I do, however, wish that Gawande had spent more time discussing the future of health care in America as regards the delivery of medical services to all its citizens. He briefly touches on this matter, but not in detail. From my perspective, HMOs are definitely not the solution (they are part of the current problem!) and government-managed health care (socialized medicine) is even less desirable. I mean, the government, in my opinion, cannot even provide a decent public education for our children; how can we expect it to provide decent health care? I have considered a number of proposals, all of them wanting in some way or other. I'd like to see Gawande tackle this problem in a detailed way from a physician's perspective. Maybe another book?

Moreover, regarding the above, it is disturbing to read what one American medical reviewer recently stated: "We spend 50 percent more per capita on health care than any other country, for a total of $2 trillion a year, yet our health system, according to the World Health Organization, ranks 37th worldwide. ...By any measure -- longevity, infant mortality, burden of disease -- we sit in the basement of the industrialized world." For a country that can spend trillions of dollars to wage war and promote "regime changes" throughout the world, that statement is embarrassing and hard to fathom.

All in all, "Better" is a good read and extremely informative.
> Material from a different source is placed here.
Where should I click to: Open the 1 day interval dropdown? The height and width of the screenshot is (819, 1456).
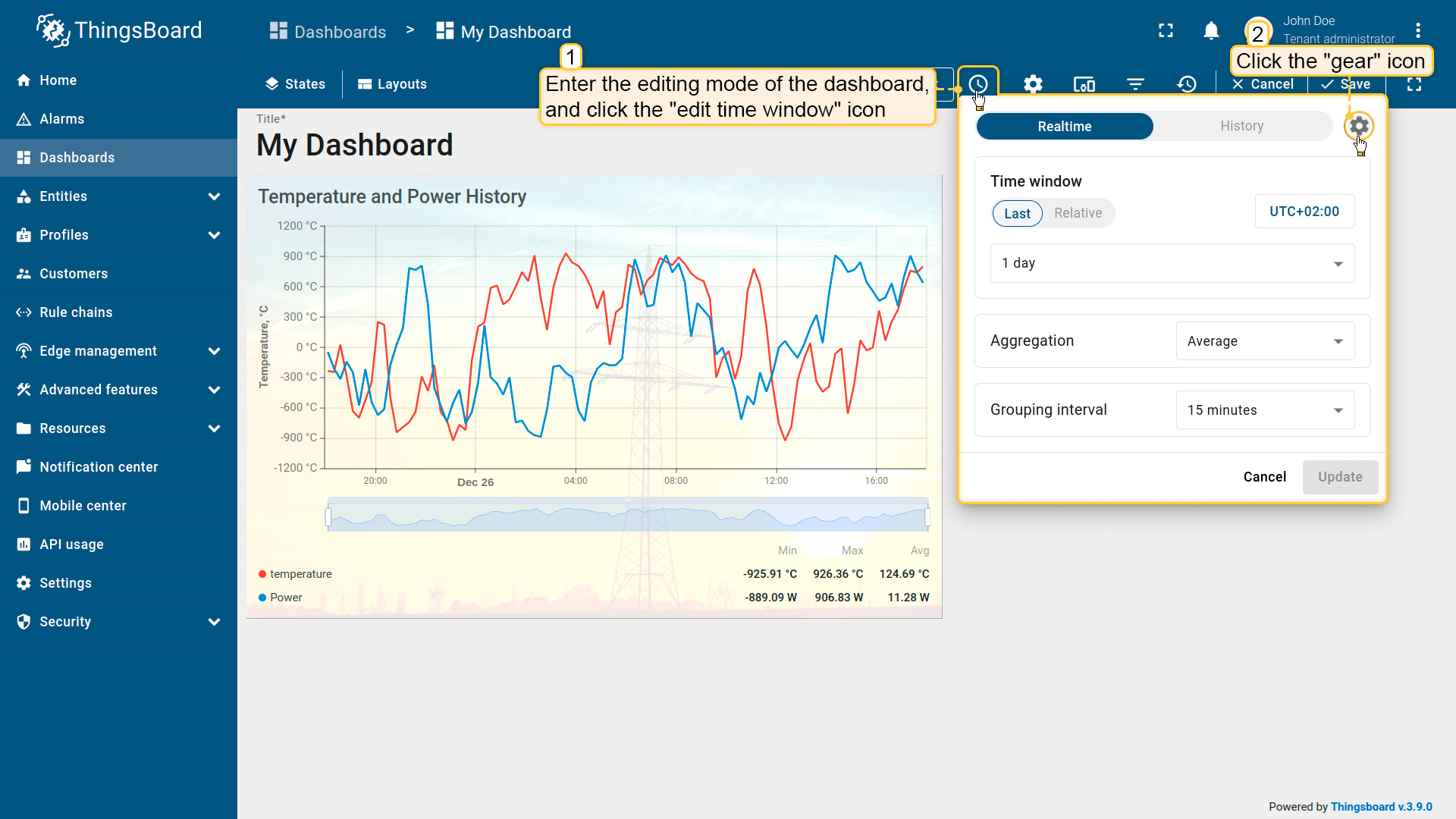(1172, 263)
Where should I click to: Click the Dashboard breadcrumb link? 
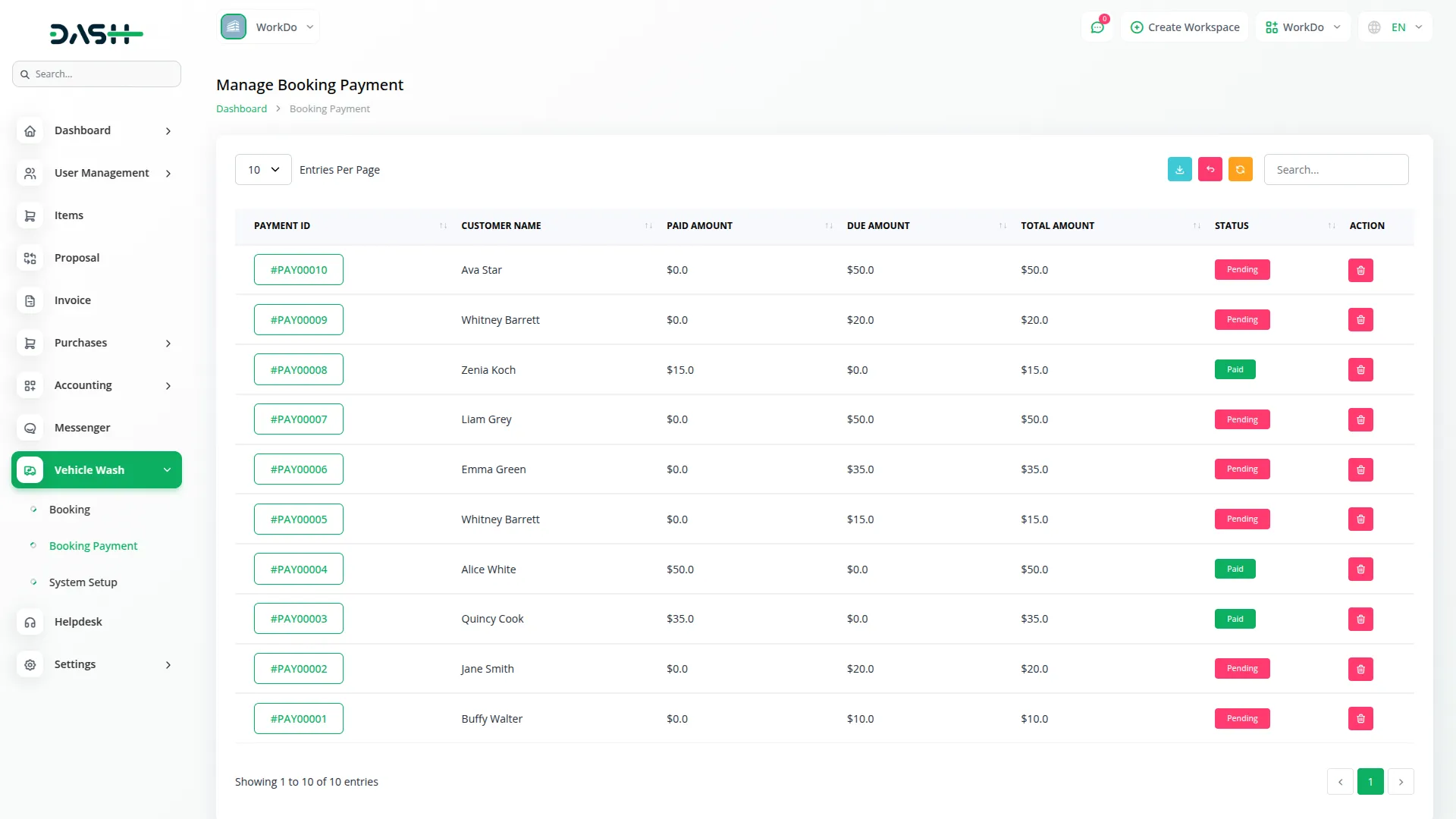[241, 108]
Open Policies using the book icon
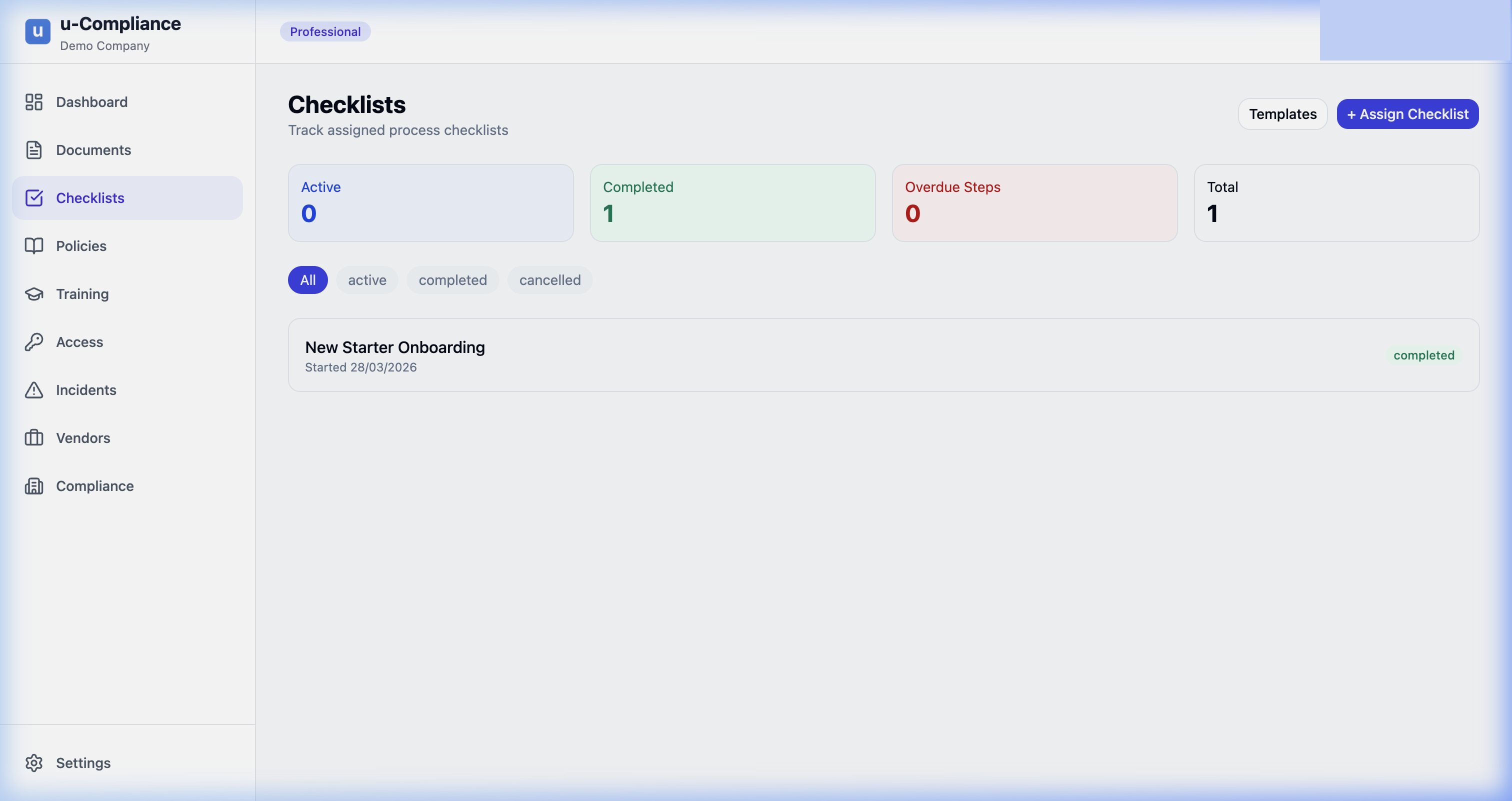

It is full of interesting anecdotes, as well as confronting, if only briefly, some of the major issues in the practice of medicine today such as the influence of money in the healthcare system, the problem of malpractice lawsuits, and medical practice under the tensions of the military battlefield, as well as more mundane issues which are often ignored such as the simple act of hand washing or how nakedness impacts the examination room. Since I have had my own experiences lately with the medical establishment, I can now relate to at least some of the topics that Gawande discusses. Therefore -- and since there is no medical experience like a really personal one -- I highly recommend this book to all readers. I guarantee you'll learn a lot, you'll enjoy the fine writing, and you'll have some thinking to do about the state of medical care in America.

An insider's perspective which can help you be a more informed patient5
I'm always on the side of self-education when it comes to medical topics, especially in light of the current health care system and its looming problems. Gawande's skill is in writing movingly ab out all sorts of medical issues, including both failures and successes, in a way that illuminates the complexities of practicing medicine in today's world of HMOs, soaring premiums and more.

Some of his essays may appeal more to you than others but I urge you to read the entire book, as well as to get his other one, Complications. I've read medical memoirs that put me to sleep and have been baffled by how someone could take life and death situations and turn them into dry writing. This isn't the case here and you'll come away from the book with a stronger understanding of all the factors (and possible solutions) that make up the world of medicine, medical ethics and patient care today.